D’autres conditions sont nécessaires pour rétrofiter sa 2CV. Seules les voitures thermiques de plus de cinq ans sont éligibles. « Ce principe-là devrait tomber d’ici à quelques mois, anticipe Thierry, il serait donc possible d’acheter une 2CV thermique et de la rétrofiter directement. » Une garantie est également obligatoire. « Le fabricant garantit la préservation de l’intégrité de tous les éléments du véhicule transformé avec un dispositif de conversion électrique qu’il commercialise », peut-on lire sur le site du Ministère de la Transition écologique. Pour les garages et ateliers, un agrément est requis. En France, 13 établissements sont officiellement autorisés à pratiquer le rétrofit pour les 2CV, selon les données du site Rétrofit Vintage. Quatre autres devraient ouvrir prochainement.
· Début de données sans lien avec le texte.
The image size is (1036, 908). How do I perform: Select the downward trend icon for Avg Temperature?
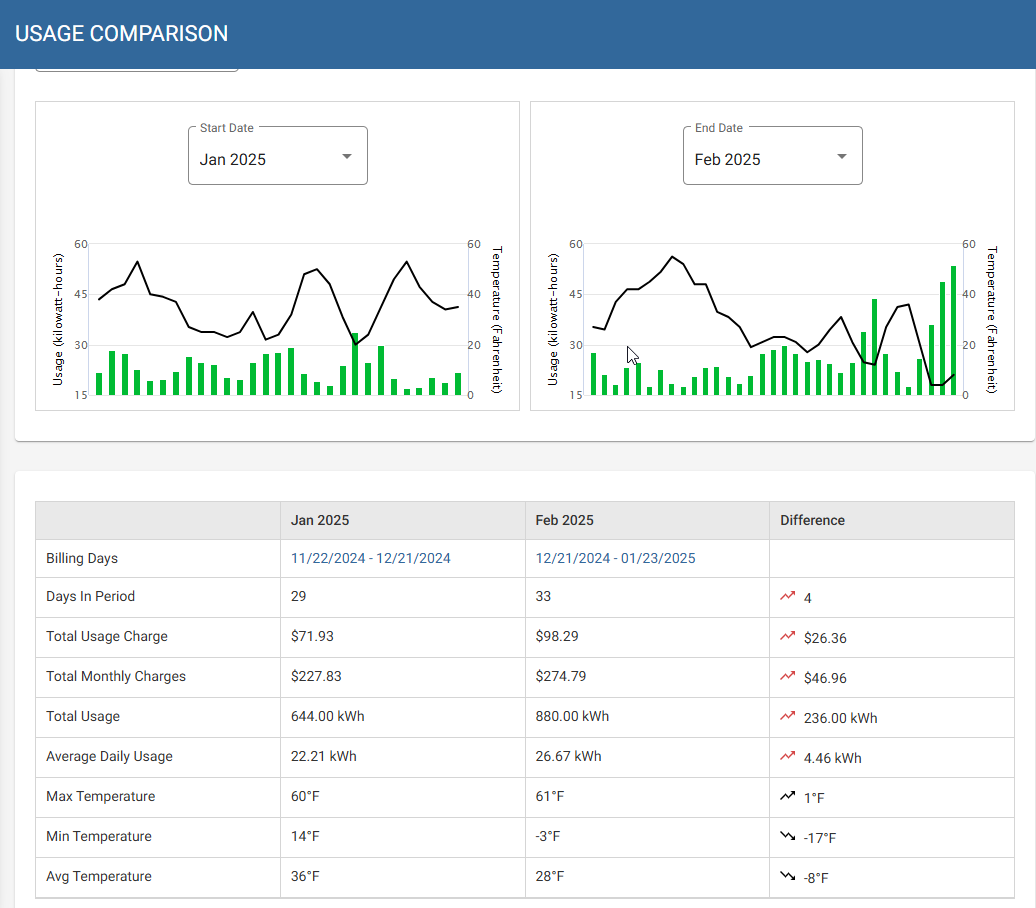point(786,877)
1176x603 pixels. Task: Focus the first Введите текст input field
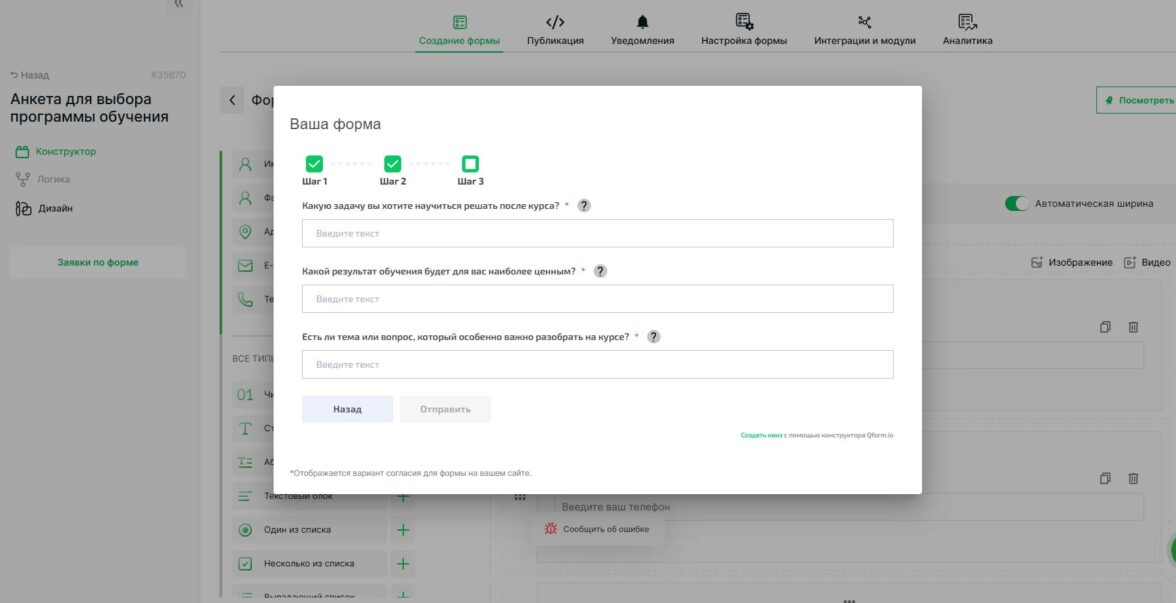(x=598, y=233)
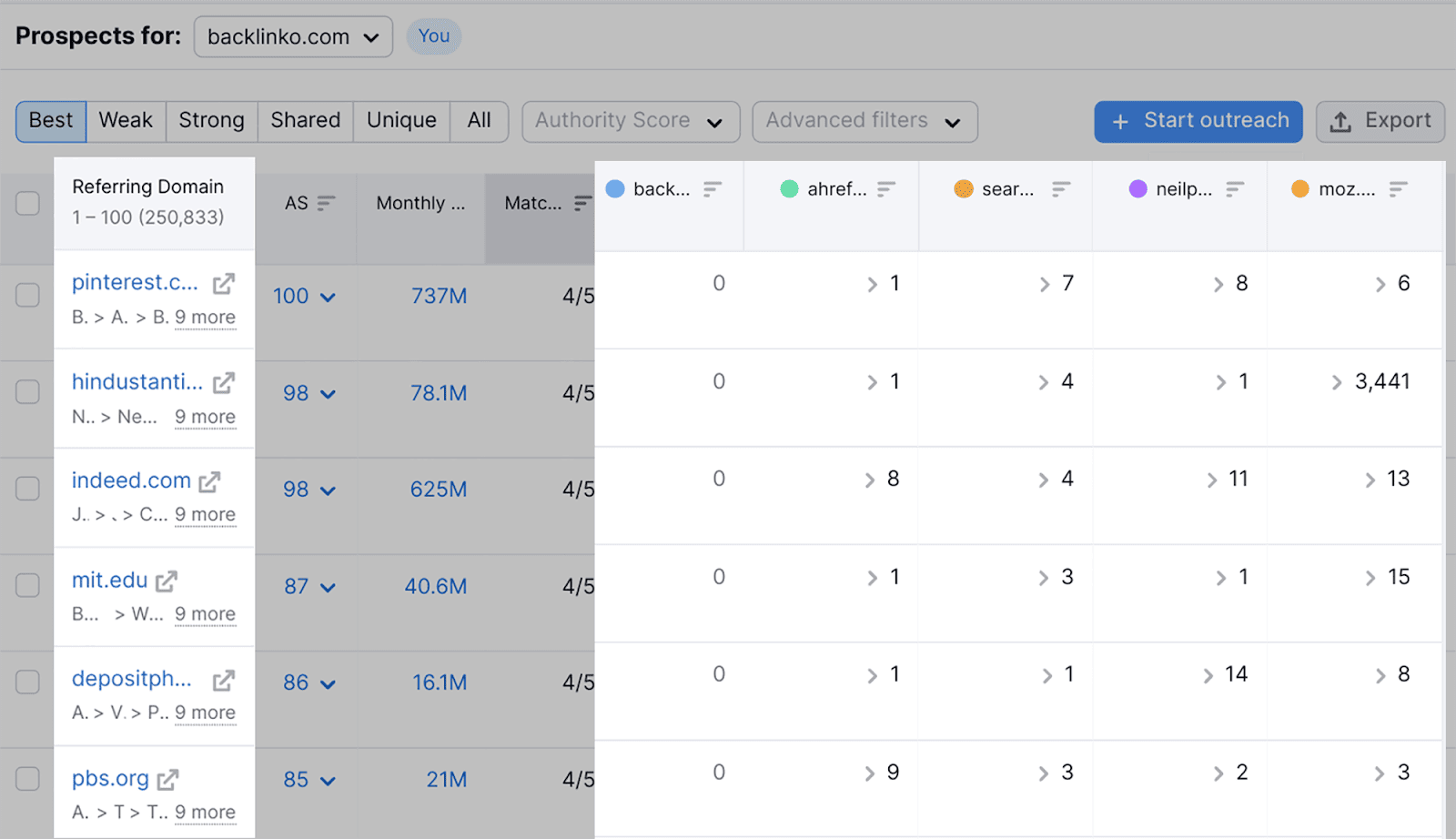Open the backlinko.com domain dropdown

(293, 37)
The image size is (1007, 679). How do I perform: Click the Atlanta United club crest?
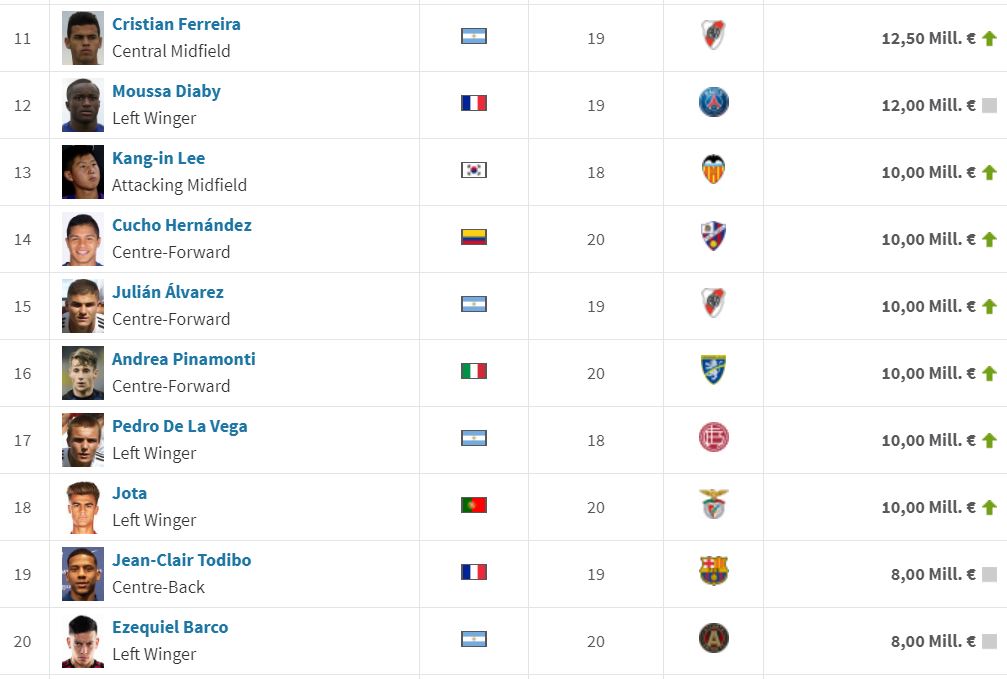point(713,639)
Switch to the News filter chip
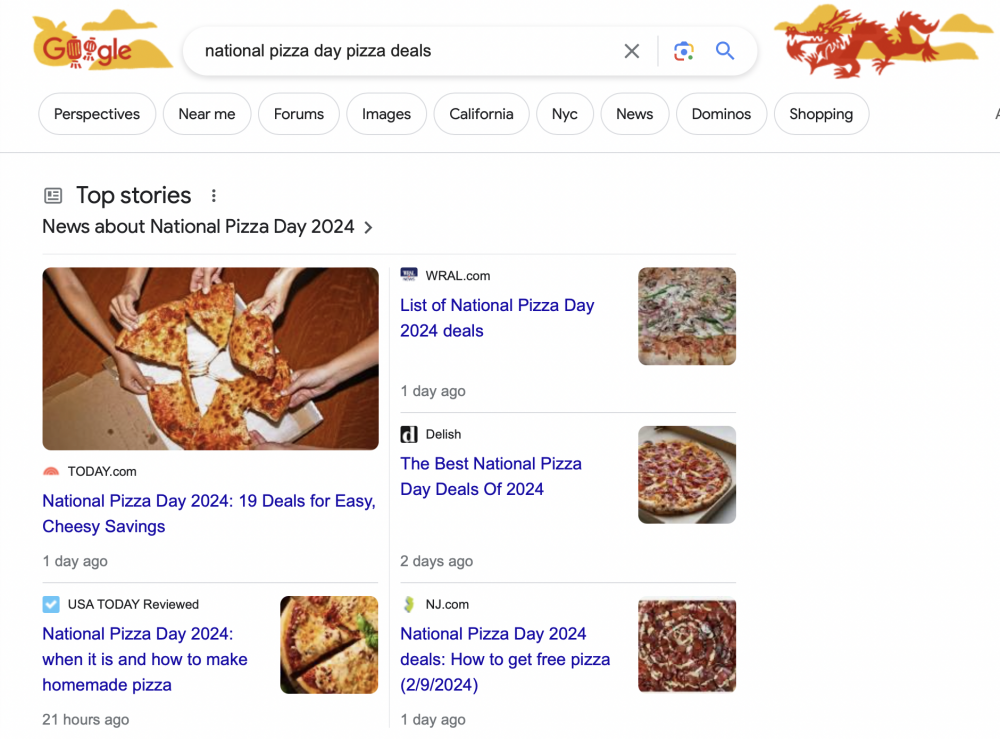Image resolution: width=1000 pixels, height=739 pixels. (634, 114)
Pour remplacer le moteur d’une deux chevaux, une procédure et plusieurs normes sont à respecter, comme installer la batterie 30 cm à l’intérieur du compartiment. Photos T.B.

Mais rendre sa « Deudeuche » électrique a un coût. 14 900€ sont à prévoir pour obtenir un kit rétrofit. Depuis le 1ᵉʳ juin 2020, pour encourager ce passage à l’électrique, une prime à la conversion rétrofit allant jusqu’à 6 000 € est mise à disposition, selon le revenu fiscal du conducteur.
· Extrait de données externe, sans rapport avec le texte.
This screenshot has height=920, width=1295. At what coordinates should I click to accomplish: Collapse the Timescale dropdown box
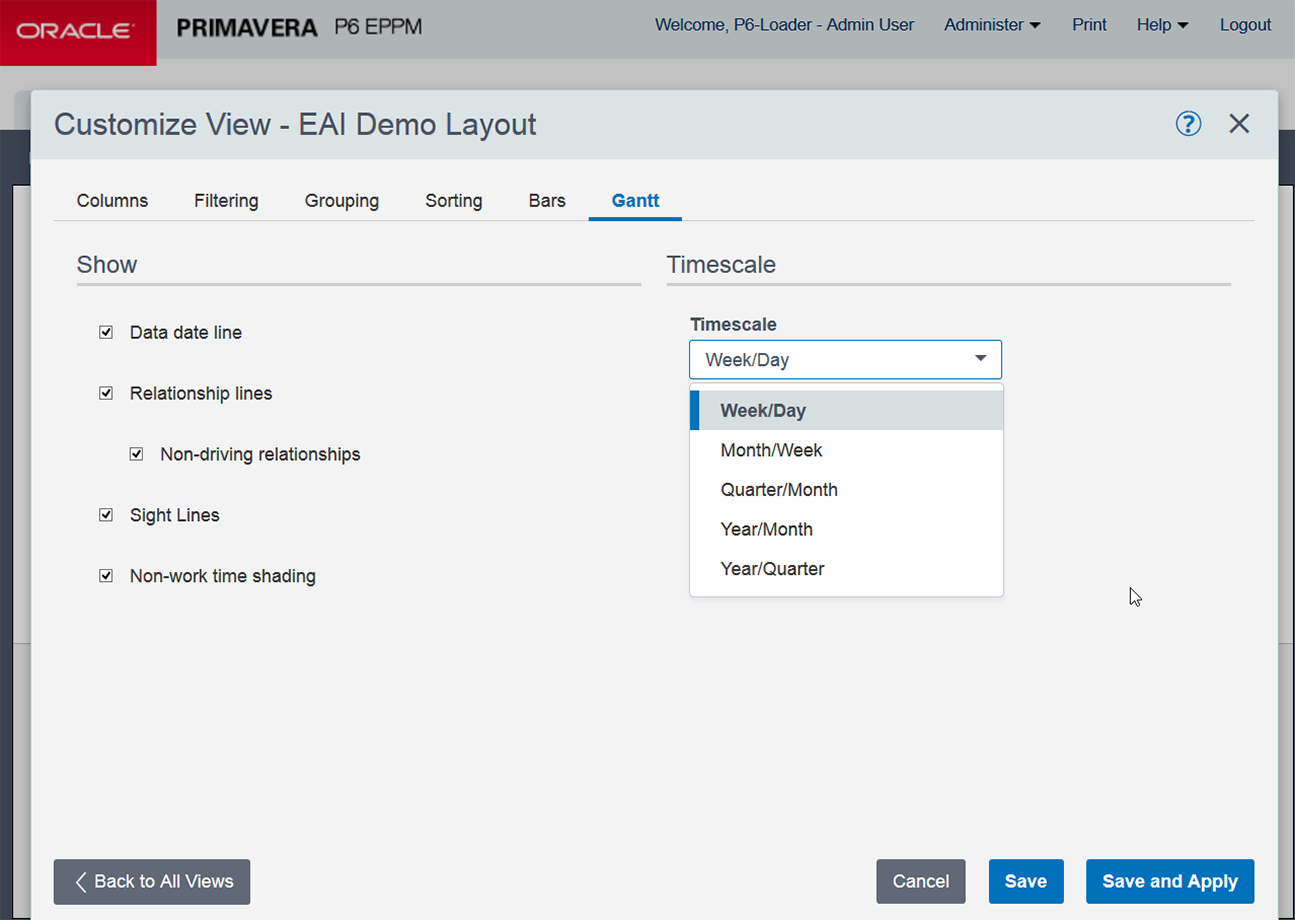[845, 360]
Une parade face aux Zones à Faibles Émissions

Le prix à payer pour profiter des avantages conférés par l’électrique. À commencer par l’absence de restriction de circulation. Depuis le 1ᵉʳ janvier, les véhicules automobiles Crit’Air 5, les plus polluants, dont les 2CV, ne peuvent plus circuler au sein des 11 Zones à faibles émissions (ZFE). Les voitures Crit’Air 4 seront concernées dès le 1ᵉʳ janvier 2024, et Crit’Air 3 en 2025. Et d’ici-là, 43 agglomérations de plus de 150 000 habitants devront instaurer une ZFE planifie le site de l’administration française.
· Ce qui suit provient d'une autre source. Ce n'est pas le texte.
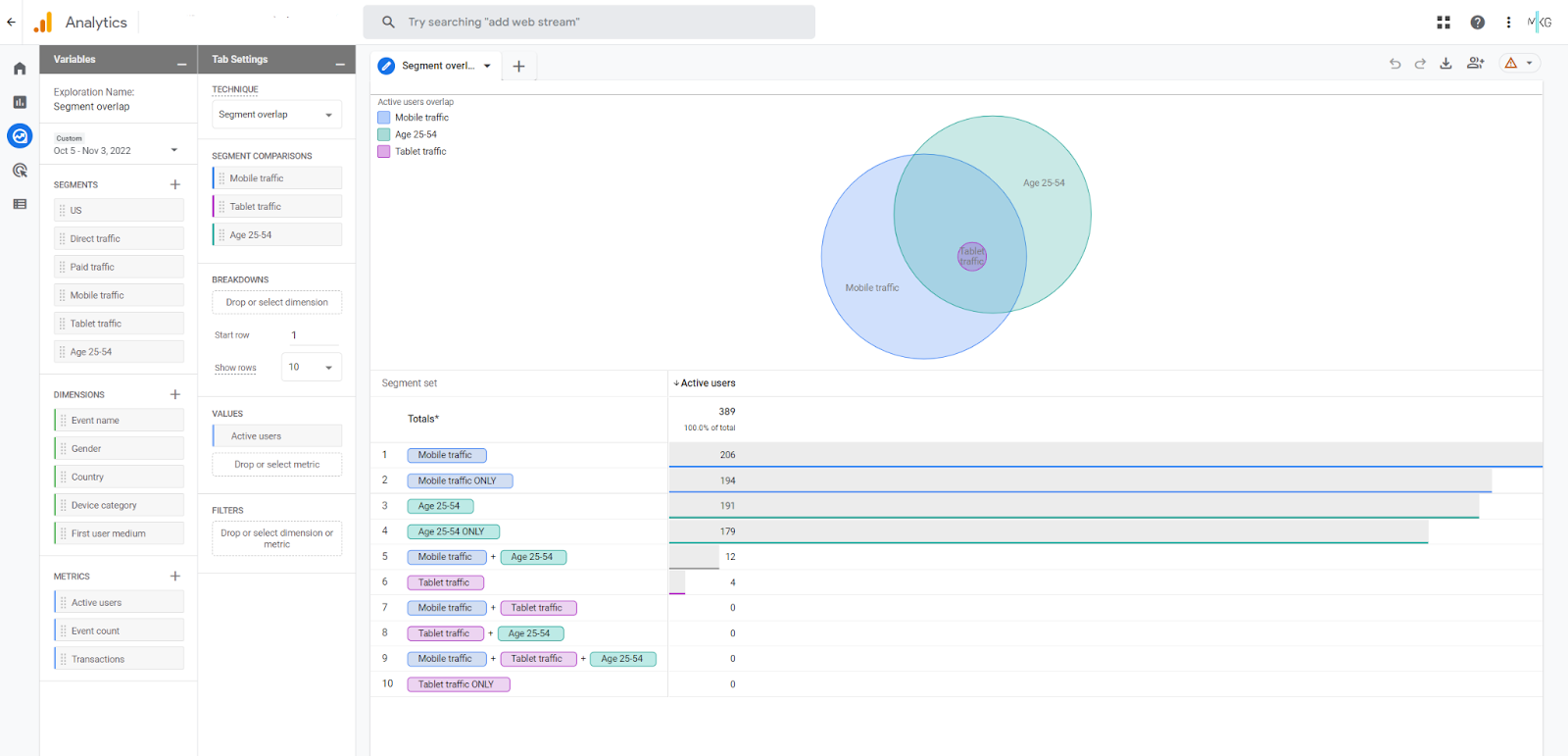Add a new tab with plus button
Image resolution: width=1568 pixels, height=756 pixels.
519,67
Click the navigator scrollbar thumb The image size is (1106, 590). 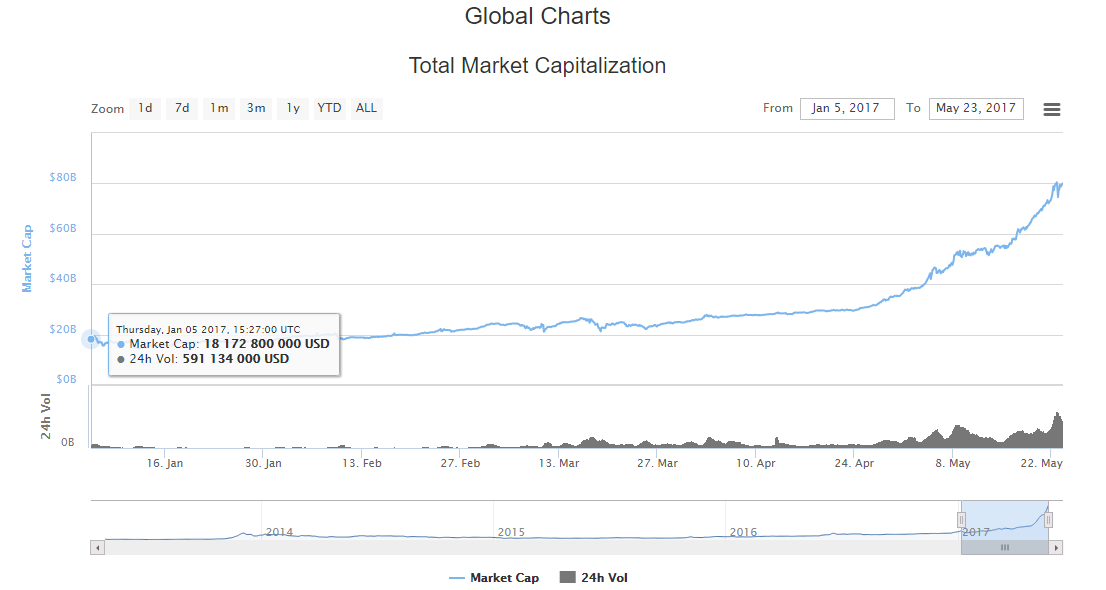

Nice fait partie des 11 premières métropoles à avoir mis en place une ZFE. « Aujourd’hui, il faut un véhicule propre ou une voiture de collection pour circuler à Nice, ce qui est insensé, puisqu’une voiture de collection pollue autant que la même voiture classique », lance Thierry Bravet. Rétrofiter son véhicule permettrait aux propriétaires de 2CV maralpins de se rendre légalement à Nice. La batterie présente « jusqu’à 80 km d’autonomie, contre 300 pour une 2CV classique » Si l’autonomie de la batterie est plus faible, les bruits et les odeurs sont fortement réduits.

« Ce ne sont pas les mêmes sensations »

Ce dernier point constitue une véritable pierre d’achoppement entre les propriétaires de « deux pattes ». Jacques Desvignes, membre actif de l’antenne auvergnate du Club des Amis de la 2CV, estime qu’une « Deuche » rétrofitée « n’est plus une vraie 2CV, il n’y a plus le bruit, l’odeur, ce ne sont pas les mêmes sensations ». Thierry Bravet, lui, y voit un usage différent. « Une 2 CV rétrofitée, on l’utilise à l’échelle du département, pas pour faire de longs voyages comme on peut le faire avec une 2CV classique », estime-t-il.

Depuis 2021 et l’obtention de l’agrément rétrofit, seuls quatre changements de moteur ont été réalisés à l’Atelier de la 2CV à Grasse. « On dépend du Méhari Club de Cassis [un autre atelier de 2CV, NDLR] au niveau des pièces détachées, et on a été victimes de problèmes d’approvisionnements à cause du Covid et de la guerre en Ukraine, explique Thierry. Mais la demande et là, on commence à recommuniquer dessus », poursuit-il. Quatre-vingts ans après sa conception, et 25 ans depuis la fin de sa production, la voiture préférée des Français continue de se réinventer.